Time and Tide

On Sunday morning (or afternoon), it is time to wind the clock. It may not actually be the time, but it is the day. Time to add more time to the time-measuring device. Time will continue unfettered, of course, but my ability to measure it, to make distinctions about it will diminish somewhat if I don’t wind it. It is a grandfather clock, and I often note the hour or half-hour when it chimes. Sunrise and sunset will prevent too much drift in my sense of time, but the pigeonholes that I use to organize the days might shrink, swell or slant a bit. Softer, more malleable days might arise: a few more moments during the breakfast hour; a few more minutes of night; a more compact afternoon or mid-morning. Maybe time would stretch and compress throughout the day with my changing heart rate, since heartbeats might remind me of clocks: a regular tempo, marked by staccato thumps.

Our clocks might be somewhat more generous and peaceful if they mimicked our breathing instead: a gentle swelling and receding. The term tidal volume refers to the amount of air we cycle through during a normal, resting breath. Our breath is an invisible tide: slow and smooth in comparison to our heartbeat. “Tidal” sounds natural and congruent with the world. The sound of waves on the shore or a loved ones breathing—is there a difference?

Besides, marking the precise point of emergence of a specific second isn’t necessary for most of us. Most of us need to know the time in a wider sense, zoomed out to minutes and hours; pulled back and viewed against the backdrop of other events. The rhythm of things is what’s important—we use time to achieve a kind of synchronization, to be in step with each other. We most often are striving for kairos (timing) more than chronos (time).

It is interesting to note that an instruction in meditation is very frequently given to observe your breath. The long and ancient line of practitioners cannot have arrived at this bias absent-mindedly—they’ve had plenty of time to consider it.

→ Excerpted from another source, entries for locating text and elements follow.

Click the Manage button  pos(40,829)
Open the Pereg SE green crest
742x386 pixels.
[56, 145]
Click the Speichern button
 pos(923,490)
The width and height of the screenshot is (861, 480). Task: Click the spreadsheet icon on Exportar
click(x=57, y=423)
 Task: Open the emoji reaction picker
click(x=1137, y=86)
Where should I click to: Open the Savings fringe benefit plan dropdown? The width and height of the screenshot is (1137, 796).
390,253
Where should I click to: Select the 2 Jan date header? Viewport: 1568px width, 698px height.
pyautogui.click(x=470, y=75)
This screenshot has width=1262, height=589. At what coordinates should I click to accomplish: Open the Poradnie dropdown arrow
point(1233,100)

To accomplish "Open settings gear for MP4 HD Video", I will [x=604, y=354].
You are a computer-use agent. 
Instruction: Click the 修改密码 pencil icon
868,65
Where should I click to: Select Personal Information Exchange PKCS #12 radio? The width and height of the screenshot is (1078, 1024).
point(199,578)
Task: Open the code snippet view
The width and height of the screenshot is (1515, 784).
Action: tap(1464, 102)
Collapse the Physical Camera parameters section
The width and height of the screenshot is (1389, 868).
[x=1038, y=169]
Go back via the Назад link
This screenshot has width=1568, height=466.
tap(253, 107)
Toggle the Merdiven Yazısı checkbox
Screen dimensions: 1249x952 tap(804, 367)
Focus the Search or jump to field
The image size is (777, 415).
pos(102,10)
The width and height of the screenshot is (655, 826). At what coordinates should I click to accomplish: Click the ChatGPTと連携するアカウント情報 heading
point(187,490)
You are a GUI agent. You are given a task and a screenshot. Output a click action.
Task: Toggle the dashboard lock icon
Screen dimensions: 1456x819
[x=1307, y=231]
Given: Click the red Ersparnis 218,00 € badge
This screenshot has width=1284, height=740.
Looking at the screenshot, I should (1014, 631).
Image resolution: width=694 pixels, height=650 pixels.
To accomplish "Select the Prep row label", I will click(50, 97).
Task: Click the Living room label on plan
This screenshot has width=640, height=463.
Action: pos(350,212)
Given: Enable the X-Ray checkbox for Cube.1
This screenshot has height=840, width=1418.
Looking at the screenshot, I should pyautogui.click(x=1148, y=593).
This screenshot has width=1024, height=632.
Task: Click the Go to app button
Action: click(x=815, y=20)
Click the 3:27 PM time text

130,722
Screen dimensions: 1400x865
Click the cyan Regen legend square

So I wonder if one reason for it is that we can (and perhaps unwittingly do) subtly adjust our breathing directly, but not our heart. Other practices make use of this as well, teaching coordination of the breath with movements of the body in yoga, martial arts and sports. We shape the kairos of our breathing according to the demands of our exertions, even as the chronos of our heartbeat pounds away in our chests, unattended. And yet the insistent punctuation of the ticks and tocks of time bring to mind the heart more than the breath.

I don’t begrudge our grandfather clock for its lack of resemblance to the tides. (Besides, its pendulum creates gentle, comforting beats and its chime is warm and low.) It’s not likely that there is a good design for a clock that is modeled more literally after our lungs. And, after all, the swing of a pendulum obeys the same natural law of increase followed by decrease—just along a small, slender arc rather than through the expanding and contracting volume of two irregularly shaped balloons.